• **Exercise details**
Below is a block of records; repeat all of them exactly.

(Saved entries)
__________________________________________________

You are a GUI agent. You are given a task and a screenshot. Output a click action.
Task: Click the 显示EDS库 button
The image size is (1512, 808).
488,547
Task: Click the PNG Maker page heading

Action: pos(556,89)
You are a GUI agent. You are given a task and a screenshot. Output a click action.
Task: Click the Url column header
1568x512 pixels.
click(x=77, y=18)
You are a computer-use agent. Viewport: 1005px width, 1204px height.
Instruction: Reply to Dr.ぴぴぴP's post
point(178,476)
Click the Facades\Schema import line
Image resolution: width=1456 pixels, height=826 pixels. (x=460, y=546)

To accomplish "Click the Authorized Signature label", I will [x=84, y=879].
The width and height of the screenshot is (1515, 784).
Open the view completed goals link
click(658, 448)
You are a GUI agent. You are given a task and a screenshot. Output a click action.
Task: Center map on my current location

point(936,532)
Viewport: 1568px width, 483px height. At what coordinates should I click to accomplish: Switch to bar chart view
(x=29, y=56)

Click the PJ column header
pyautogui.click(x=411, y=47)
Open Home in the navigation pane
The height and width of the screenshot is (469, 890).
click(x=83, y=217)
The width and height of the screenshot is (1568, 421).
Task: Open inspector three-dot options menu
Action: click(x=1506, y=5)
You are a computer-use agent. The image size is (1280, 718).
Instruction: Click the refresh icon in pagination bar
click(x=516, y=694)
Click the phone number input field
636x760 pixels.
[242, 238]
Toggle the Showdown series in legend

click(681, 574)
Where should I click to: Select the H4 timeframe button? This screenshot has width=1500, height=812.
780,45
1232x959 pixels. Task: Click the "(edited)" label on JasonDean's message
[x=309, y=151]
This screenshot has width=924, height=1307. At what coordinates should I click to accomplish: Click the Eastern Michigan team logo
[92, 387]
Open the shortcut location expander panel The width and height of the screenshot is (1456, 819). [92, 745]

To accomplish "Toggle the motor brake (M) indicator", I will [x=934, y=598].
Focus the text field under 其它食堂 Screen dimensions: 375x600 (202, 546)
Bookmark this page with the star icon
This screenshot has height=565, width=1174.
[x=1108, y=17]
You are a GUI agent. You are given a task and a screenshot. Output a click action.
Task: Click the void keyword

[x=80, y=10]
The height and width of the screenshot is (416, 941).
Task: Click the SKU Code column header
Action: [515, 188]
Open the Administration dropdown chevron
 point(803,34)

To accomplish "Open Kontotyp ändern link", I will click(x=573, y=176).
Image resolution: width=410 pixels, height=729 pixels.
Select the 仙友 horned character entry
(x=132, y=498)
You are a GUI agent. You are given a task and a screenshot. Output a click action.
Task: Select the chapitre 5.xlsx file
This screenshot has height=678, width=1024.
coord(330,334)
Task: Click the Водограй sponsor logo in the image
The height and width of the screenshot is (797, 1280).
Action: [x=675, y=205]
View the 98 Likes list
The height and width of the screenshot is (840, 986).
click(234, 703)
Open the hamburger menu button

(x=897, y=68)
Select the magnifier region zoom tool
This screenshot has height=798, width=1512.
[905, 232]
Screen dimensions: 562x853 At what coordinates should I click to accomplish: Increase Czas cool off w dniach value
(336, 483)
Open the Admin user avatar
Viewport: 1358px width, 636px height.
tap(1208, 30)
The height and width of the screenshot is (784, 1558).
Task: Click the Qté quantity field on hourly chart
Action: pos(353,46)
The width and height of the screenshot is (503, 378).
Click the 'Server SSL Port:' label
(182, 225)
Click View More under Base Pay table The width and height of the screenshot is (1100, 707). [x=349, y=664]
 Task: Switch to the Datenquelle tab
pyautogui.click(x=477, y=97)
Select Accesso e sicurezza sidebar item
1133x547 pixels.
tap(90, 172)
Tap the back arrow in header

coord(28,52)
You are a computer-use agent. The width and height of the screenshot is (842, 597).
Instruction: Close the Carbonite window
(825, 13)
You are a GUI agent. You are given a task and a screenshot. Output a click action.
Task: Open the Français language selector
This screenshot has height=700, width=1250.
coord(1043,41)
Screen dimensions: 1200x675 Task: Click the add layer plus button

__________________________________________________

• **Solution below**
You are a GUI agent. You are given a task and a screenshot. Output a click action.
Task: Click the 显示EDS库 button
The image size is (1512, 808).
488,547
Task: Click the PNG Maker page heading

Action: pos(556,89)
You are a GUI agent. You are given a task and a screenshot. Output a click action.
Task: Click the Url column header
1568x512 pixels.
click(x=77, y=18)
You are a computer-use agent. Viewport: 1005px width, 1204px height.
Instruction: Reply to Dr.ぴぴぴP's post
point(178,476)
Click the Facades\Schema import line
Image resolution: width=1456 pixels, height=826 pixels. (x=460, y=546)

To accomplish "Click the Authorized Signature label", I will [x=84, y=879].
The width and height of the screenshot is (1515, 784).
Open the view completed goals link
click(658, 448)
You are a GUI agent. You are given a task and a screenshot. Output a click action.
Task: Center map on my current location

point(936,532)
Viewport: 1568px width, 483px height. At what coordinates should I click to accomplish: Switch to bar chart view
(x=29, y=56)

Click the PJ column header
pyautogui.click(x=411, y=47)
Open Home in the navigation pane
The height and width of the screenshot is (469, 890).
click(x=83, y=217)
The width and height of the screenshot is (1568, 421).
Task: Open inspector three-dot options menu
Action: click(x=1506, y=5)
You are a computer-use agent. The image size is (1280, 718).
Instruction: Click the refresh icon in pagination bar
click(x=516, y=694)
Click the phone number input field
636x760 pixels.
[242, 238]
Toggle the Showdown series in legend

click(681, 574)
Where should I click to: Select the H4 timeframe button? This screenshot has width=1500, height=812.
780,45
1232x959 pixels. Task: Click the "(edited)" label on JasonDean's message
[x=309, y=151]
This screenshot has width=924, height=1307. At what coordinates should I click to accomplish: Click the Eastern Michigan team logo
[92, 387]
Open the shortcut location expander panel The width and height of the screenshot is (1456, 819). [92, 745]

To accomplish "Toggle the motor brake (M) indicator", I will [x=934, y=598].
Focus the text field under 其它食堂 Screen dimensions: 375x600 (202, 546)
Bookmark this page with the star icon
This screenshot has height=565, width=1174.
[x=1108, y=17]
You are a GUI agent. You are given a task and a screenshot. Output a click action.
Task: Click the void keyword

[x=80, y=10]
The height and width of the screenshot is (416, 941).
Task: Click the SKU Code column header
Action: [515, 188]
Open the Administration dropdown chevron
 point(803,34)

To accomplish "Open Kontotyp ändern link", I will click(x=573, y=176).
Image resolution: width=410 pixels, height=729 pixels.
Select the 仙友 horned character entry
(x=132, y=498)
You are a GUI agent. You are given a task and a screenshot. Output a click action.
Task: Select the chapitre 5.xlsx file
This screenshot has height=678, width=1024.
coord(330,334)
Task: Click the Водограй sponsor logo in the image
The height and width of the screenshot is (797, 1280).
Action: [x=675, y=205]
View the 98 Likes list
The height and width of the screenshot is (840, 986).
click(234, 703)
Open the hamburger menu button

(x=897, y=68)
Select the magnifier region zoom tool
This screenshot has height=798, width=1512.
[905, 232]
Screen dimensions: 562x853 At what coordinates should I click to accomplish: Increase Czas cool off w dniach value
(336, 483)
Open the Admin user avatar
Viewport: 1358px width, 636px height.
tap(1208, 30)
The height and width of the screenshot is (784, 1558).
Task: Click the Qté quantity field on hourly chart
Action: pos(353,46)
The width and height of the screenshot is (503, 378).
Click the 'Server SSL Port:' label
(182, 225)
Click View More under Base Pay table The width and height of the screenshot is (1100, 707). [x=349, y=664]
 Task: Switch to the Datenquelle tab
pyautogui.click(x=477, y=97)
Select Accesso e sicurezza sidebar item
1133x547 pixels.
tap(90, 172)
Tap the back arrow in header

coord(28,52)
You are a computer-use agent. The width and height of the screenshot is (842, 597).
Instruction: Close the Carbonite window
(825, 13)
You are a GUI agent. You are given a task and a screenshot. Output a click action.
Task: Open the Français language selector
This screenshot has height=700, width=1250.
coord(1043,41)
Screen dimensions: 1200x675 Task: Click the add layer plus button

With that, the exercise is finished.